Portrait de l'artiste en jeune homme, James Joyce

 

I


Jeune homme venant de partout
Partant pour toujours
Cherches-tu au cœur des abats-jours
La lumière de la sagesse ?


Si tel est ton souhait
Fuis, le temps presse !
L'université et ses grandes messes
Cette boîte à chaussures.


C'est fou comme on peut ne pas savoir lire
Et néanmoins sortir dans les rues ivres
Tomber amoureux de toutes les vouivres
Pis se rendre à l'université pour le plaisir.


Les hommes croient qu'à raison
Toutes les routes mènent à l’œuvre
Que les savoirs sont dans cette maison
Les hommes se trompent d'épreuve.


Passez l'arche orange et la porte battante
Vous marcherez longuement dans l'attente
D'apprendre au moins un morceau de laine
Vous ne lirez sur murs et tables que peine.


II


Qui habite ces lieux
Fermés de l'intérieur ?
Des êtres odieux
Les étudiants se meurent


Ils sont comme des fleurs,
Courbés par le poids d'une ampoule
Inondant de rayons les foules
Elles arrachent leurs racines de fureur


Les plus talentueuses des souris
Se terrent dans les bibliothèque
Et devenant fins fennecs
Contemplent le monde depuis un soupirail.


Aux abords des plans, les soupirants
Traversent à longueur de temps
Des ponts interminables
Leurs figures se perdent dans les fables.


Je suis là dans un angle mort des mémoires
Sous le cyprès, sous le préau, sous mon ennui
Mes yeux sont du diamants, par le carbone du soir
compressé de longues heures de labeur au cœur de la nuit.


Idiot et sonné, je regarde les choses marcher
Parler, rigoler et frapper nos mains avec un archet
L'harmonie crisse sur ma bicyclette en étain
Je voudrais partir et le pire c'est que rien ne me retient.


Assis de longs moments sur les bancs
Je me demande où sont partis mes bons amis
Il y a de ça un bail, où les ai-je mis ?
Oubliés sous mon oreiller blanc ?


Des étoiles filantes à perte de vue
Traversent ce système solaire
Laissant tomber derrière leurs faux airs
Une vision de leur jeunesse à des années-lumières.

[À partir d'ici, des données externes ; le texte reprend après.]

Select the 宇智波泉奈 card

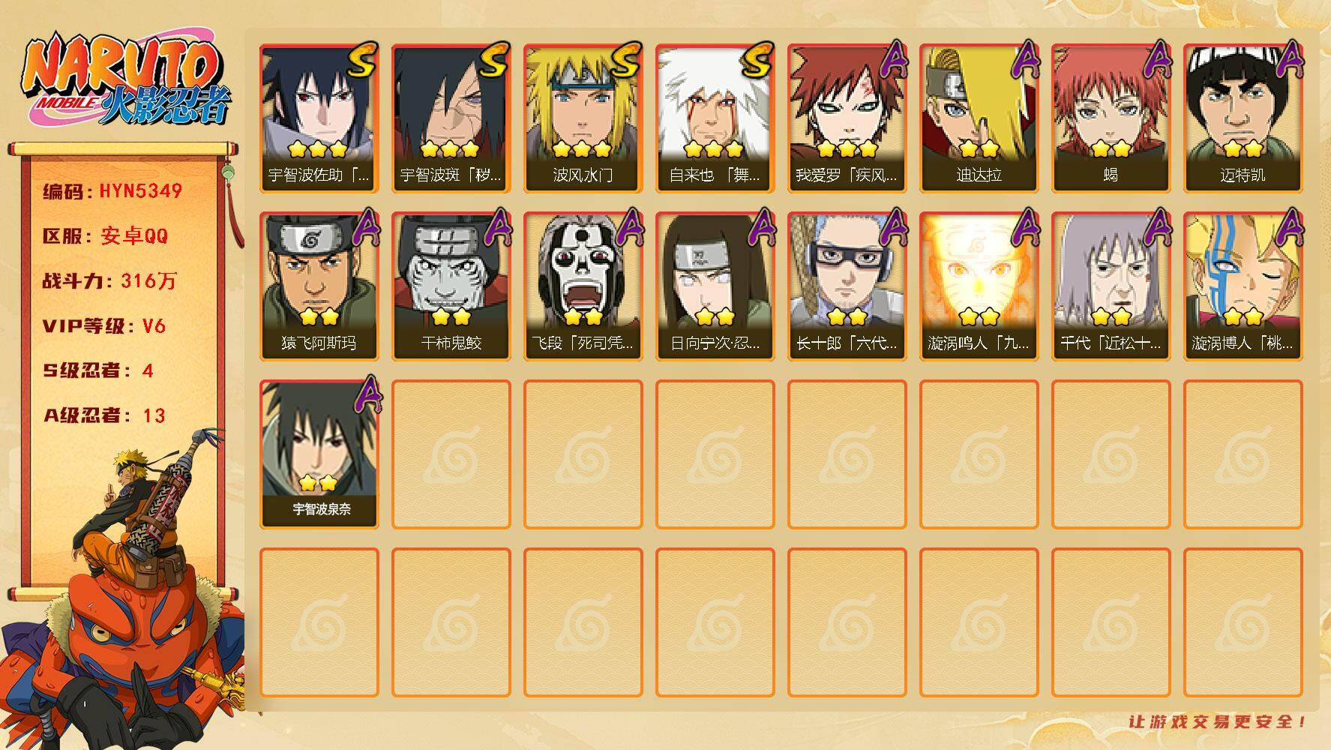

Au loin arrivent les bas-frocs, godasses en mélasse
L’œil noir et le dos obsidional, marchant en masse
Adagio ou presto selon l'heure et le temps
Canaille et fripouille progressent toujours en rang.


Les lions se sentent au bel âge
Parcourant les étendues de la fac
Ils se noient bêtement dans un lac
Croyant voir un mirage.


Quel courage soulève ces truites !
Remontant le cours de l'Yvette
A l'aide d'un lourd radeau en fuite
Lourd du poids de leurs fêtes.


Que peut-on dire enfin de l'étudiant moyen ?
Il n'a aucune fin, ses doigts longs et pointus
Se prolongent en ongles torsadés et têtus
Il ne sait rien faire et rêve de piocher le bien.


En somme, telle est sa Loi :
« Soif de leçons et de messie
Rassasié d'exercices je suis, ça va merci. »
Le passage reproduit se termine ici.